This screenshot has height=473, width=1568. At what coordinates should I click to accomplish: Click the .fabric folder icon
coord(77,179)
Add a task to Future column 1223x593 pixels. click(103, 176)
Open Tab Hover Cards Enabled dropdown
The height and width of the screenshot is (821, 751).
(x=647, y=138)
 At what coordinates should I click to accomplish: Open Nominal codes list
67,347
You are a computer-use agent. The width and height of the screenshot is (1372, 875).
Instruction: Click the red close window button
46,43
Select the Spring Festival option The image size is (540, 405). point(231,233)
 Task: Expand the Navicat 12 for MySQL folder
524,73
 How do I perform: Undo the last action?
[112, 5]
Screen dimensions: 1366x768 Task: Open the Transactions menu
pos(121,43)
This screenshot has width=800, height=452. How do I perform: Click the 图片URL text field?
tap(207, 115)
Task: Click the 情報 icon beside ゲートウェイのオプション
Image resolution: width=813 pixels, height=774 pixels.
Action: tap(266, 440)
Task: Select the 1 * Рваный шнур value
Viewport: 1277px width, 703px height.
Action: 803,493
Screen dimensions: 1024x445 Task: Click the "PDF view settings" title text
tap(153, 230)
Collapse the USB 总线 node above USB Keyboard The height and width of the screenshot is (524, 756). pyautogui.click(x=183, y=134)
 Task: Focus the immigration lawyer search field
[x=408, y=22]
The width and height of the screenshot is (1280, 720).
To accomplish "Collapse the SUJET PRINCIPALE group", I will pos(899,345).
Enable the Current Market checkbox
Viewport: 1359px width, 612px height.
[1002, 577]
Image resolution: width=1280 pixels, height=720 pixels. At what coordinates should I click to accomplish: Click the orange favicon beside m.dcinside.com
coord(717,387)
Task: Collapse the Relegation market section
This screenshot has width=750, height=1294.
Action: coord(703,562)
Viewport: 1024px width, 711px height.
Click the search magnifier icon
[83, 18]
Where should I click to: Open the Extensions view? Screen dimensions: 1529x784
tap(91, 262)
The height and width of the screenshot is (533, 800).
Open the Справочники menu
****************************************
• **Directions for this task**
Return every entry above with nothing altered.

• **Solution for this task**
This screenshot has height=473, width=1568. At what coordinates should I click to accomplish: Click the .fabric folder icon
coord(77,179)
Add a task to Future column 1223x593 pixels. click(103, 176)
Open Tab Hover Cards Enabled dropdown
The height and width of the screenshot is (821, 751).
(x=647, y=138)
 At what coordinates should I click to accomplish: Open Nominal codes list
67,347
You are a computer-use agent. The width and height of the screenshot is (1372, 875).
Instruction: Click the red close window button
46,43
Select the Spring Festival option The image size is (540, 405). point(231,233)
 Task: Expand the Navicat 12 for MySQL folder
524,73
 How do I perform: Undo the last action?
[112, 5]
Screen dimensions: 1366x768 Task: Open the Transactions menu
pos(121,43)
This screenshot has width=800, height=452. How do I perform: Click the 图片URL text field?
tap(207, 115)
Task: Click the 情報 icon beside ゲートウェイのオプション
Image resolution: width=813 pixels, height=774 pixels.
Action: tap(266, 440)
Task: Select the 1 * Рваный шнур value
Viewport: 1277px width, 703px height.
Action: 803,493
Screen dimensions: 1024x445 Task: Click the "PDF view settings" title text
tap(153, 230)
Collapse the USB 总线 node above USB Keyboard The height and width of the screenshot is (524, 756). pyautogui.click(x=183, y=134)
 Task: Focus the immigration lawyer search field
[x=408, y=22]
The width and height of the screenshot is (1280, 720).
To accomplish "Collapse the SUJET PRINCIPALE group", I will pos(899,345).
Enable the Current Market checkbox
Viewport: 1359px width, 612px height.
[1002, 577]
Image resolution: width=1280 pixels, height=720 pixels. At what coordinates should I click to accomplish: Click the orange favicon beside m.dcinside.com
coord(717,387)
Task: Collapse the Relegation market section
This screenshot has width=750, height=1294.
Action: coord(703,562)
Viewport: 1024px width, 711px height.
Click the search magnifier icon
[83, 18]
Where should I click to: Open the Extensions view? Screen dimensions: 1529x784
tap(91, 262)
The height and width of the screenshot is (533, 800).
Open the Справочники menu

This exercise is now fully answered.